I've started reading "Peace Is Every Breath" by Thich Nhat Hanh. She says, "Carried away by our worries, we're unable to live fully and happily in the present. Deep down, we believe we can't really be happy just yet -- that we still have a few more boxes to be checked off before we can really enjoy life. We speculate, dream, strategize, and plan for these "conditions of happiness" we want to have in the future; and we continually chase after that future, even while we sleep. We may have many fears about the future because we don't know how it's going to turn out, and these worries and anxieties keep us from enjoying being here now."
So, working on mindfulness ... being in the present moment, enjoying the present moment because it's the only one I have RIGHT NOW! I tell myself the same things I tell my daughter when she's anxious: if you can't do anything about "it" at the moment, you have to let it go!

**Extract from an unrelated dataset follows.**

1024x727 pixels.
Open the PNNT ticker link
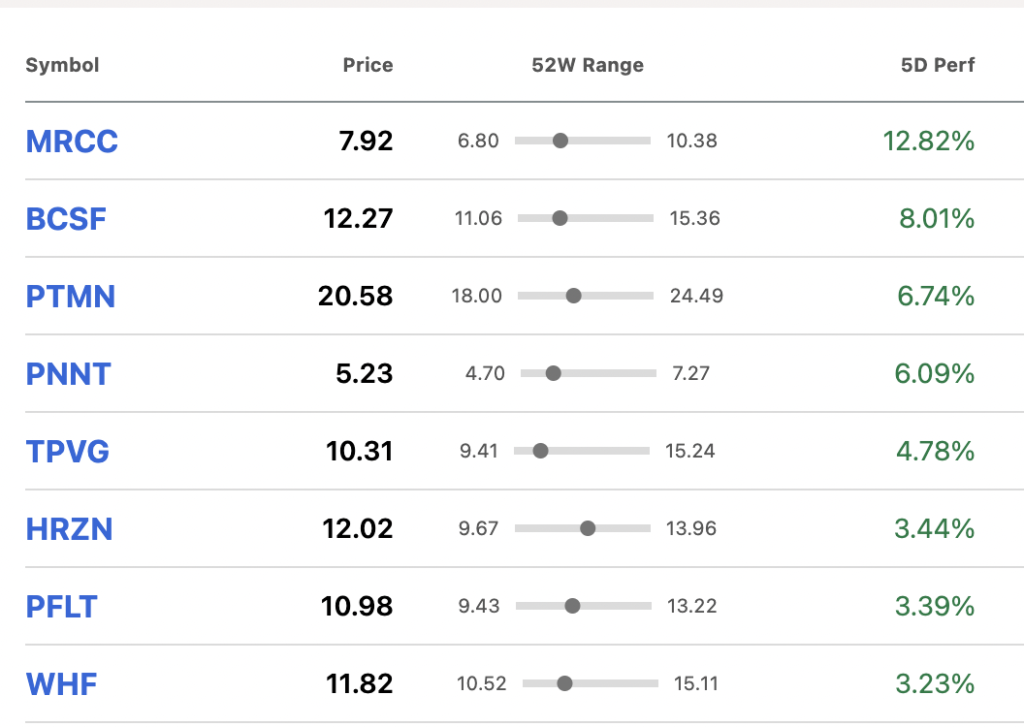click(x=69, y=374)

I KNOW this ... and am wanting to make this habit.
Work is extremely slow. I had one project this morning, but alas, it is done. And I sit here for four more hours, thinking up things to do! I'm thankful to have a job, to work for a good person ... but I need something to do!
So today, I will update my friend's bookkeeping records, read, maybe pull out my art journal ... and blog! And enjoy the moment! Ha!